11 toksikologi dan penggunaan terapi dari obat. Pelayanan informasi obat meliputi penyediaan, pengelolaan, penyajian, dan pengawasan mutu data/informasi obat dan keputusan profesional. Tujuan informasi obat yaitu: 1. Menunjang ketersediaan dan penggunaan obat yang rasional 2. Berorientasi kepada pasien, tenaga kesehatan dan pihak lain 3. Menyediakan dan memberikan informasi obat kepada pasien, tenaga kesehatan dan pihak lain. 4. Menyediakan informasi untuk membuat kebijakan-kebijakan yang berhubungan dengan obat (Anonim, 2011). 2.3.1 Sasaran Informasi Obat 1 Dokter Dalam proses penggunaan obat, pada tahap penetapan pemelihan obat serta regimennya untuk seorang penderita tertentu, dokter memerlukan informasi dari apoteker atau asisten apoteker agar ia dapat membuat keputusan yang rasional. Agar informasi yang diberikan berguna bagi dokter dan memberikan keuntungan bagi penderita, apoteker pemberi informasi harus mempertimbangankan informasi yang dibutuhkan. Dokter harus dibuat waspada terhadap efeek samping yang mungkin, sifat distribusi obat dalam tubuh dan efek obat pada metabolisme. Dokter juga haarus diberi informasi tentang inkompatibilitas terapi, interaksi obat dengan obat, obat dengan makanan atau obaat dengan uji laboratorium. Kadang-kadang doter memerlukan informasi tentang stabilitas suatu sediaan obat dan harga obat (Siregar, 2004).

12 2 Perawat Dalam tahap penyampaian atau distribusi obat kepada penderita dalam rangkaian proses penggunaan obat, apoteker memberikan informasi tentang berbagai aspek obat pennderita tertentu, terutama tentang pemberian obat (Siregar, 2004). 3 Penderita Apoteker atau asisten apoteker adalah sumber utama informasi obat bagi penderita. Informasi obat untuk penderita diberikan apoteker atau asisten apoteker sewaktu penderita menerima obat, baik obat yang diberikan atas dasar resep maupun tanpa resep. Penderita banyak yang tidak mengerti perlunya suatu jangka waktu terapi jika tidak diberi informasi. Juga banyak penderita tidak sadar secara menyeluruh tentang pengaruh makanan pada suatu dosis obat. Penderita cenderung mengikuti secara singkat regimen tertulis, menyimpan obat yang tidak digunakan dan memprakarsai pengobatan sendiri apabila gejala yang sama atau mirip terjadi (Siregar, 2004). 2.3.2 Kegiatan Pelayanan informasi Obat Kegiatan PIO berupa penyediaan dan pemberian informasi obat yang bersifat aktif atau pasif. Pelayanan bersifat aktif apabila apoteker pelayanan informasi obat memberikan informasi obat dengan tidak menunggu pertanyaan melainkan secara aktif memberikan informasi obat, misalnya penerbitan buletin, brosur, leaflet, seminar dan sebagainya. Pelayanan bersifat pasif apabila apoteker pelayanan informasi obat memberikan informasi obat sebagai jawaban atas pertanyaan yang diterima (Siregar, 2004).

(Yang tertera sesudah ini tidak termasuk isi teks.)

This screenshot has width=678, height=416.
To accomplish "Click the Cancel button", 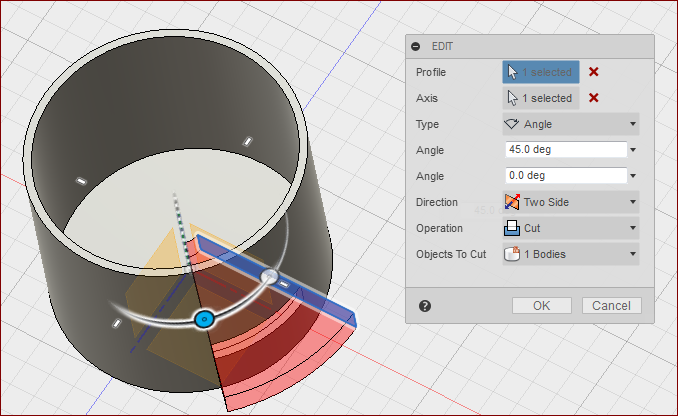I will tap(611, 306).
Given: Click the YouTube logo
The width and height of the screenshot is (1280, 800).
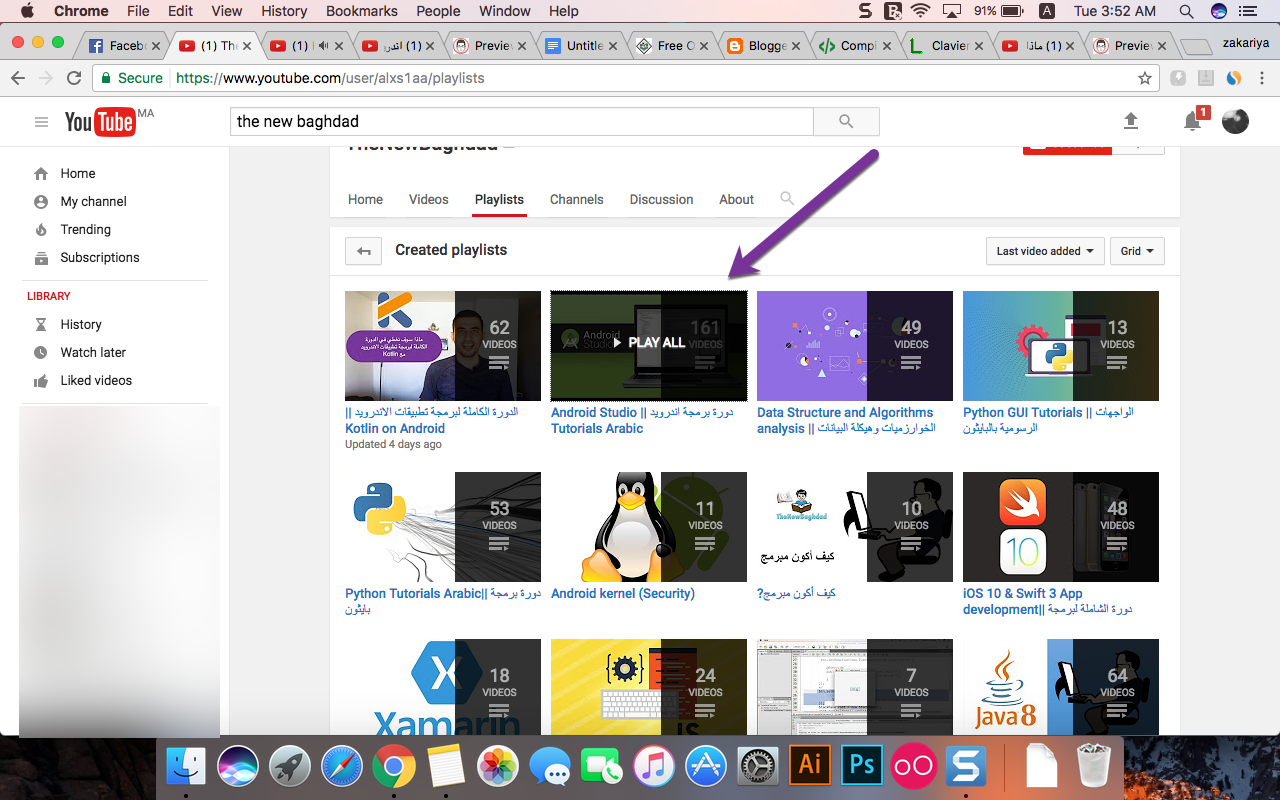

13 Menjawab pertanyaan mengenai obat dan penggunaannya merupakan kegiatan rutin suatu pelayanan informasi obat. Pertanyaan yang masuk dapat disampaikan secara verbal (melalui telepon, tatap muka) atau tertulis (surat melalui pos, faksimili atau e-mail). Pertanyaan mengenai obat dapat bervariasi dari yang sederhana sampai yang bersifat urgen dan kompleks yang membutuhkan penelusuran literatur serta evaluai secara seksama (Siregar, 2004). 2.3.3 Langkah-langkah Sistematis Pemberian Informasi Obat 1. Penerimaan permintaan Informasi Obat : mencatat data permintaan informasi dan mengkategorikan permasalahan : aspek farmasetik (identifikasi obat, perhitungan farmasi, stabilitas dan toksisitas obat), ketersediaan obat, harga obat,efek samping obat, dosis obat, interaksi obat, farmakokinetik, farmakodinamik, aspek farmakoterapi, keracunan, perundang-undangan. 2. Mengumpulkan latar belakang masalah yang ditanyakan : menanyakan lebih dalam tentang karakteristik pasien dan menanyakan apakah sudah diusahakan mencari informasi sebelumnya 3. Penelusuran sumber data : rujukan umum, rujukan sekunder dan bila perlu rujukan primer. 4. Formulasikan jawaban sesuai dengan permintaan : jawaban jelas, lengkap dan benar, jawaban dapat dicari kembali pada rujukan asal dan tidak bolehmemasukkan pendapat pribadi.

14 5. Pemantauan dan Tindak Lanjut : menanyakan kembali kepada penanya manfaat informasi yang telah diberikan baik lisan maupun tertulis(siregar, 2004).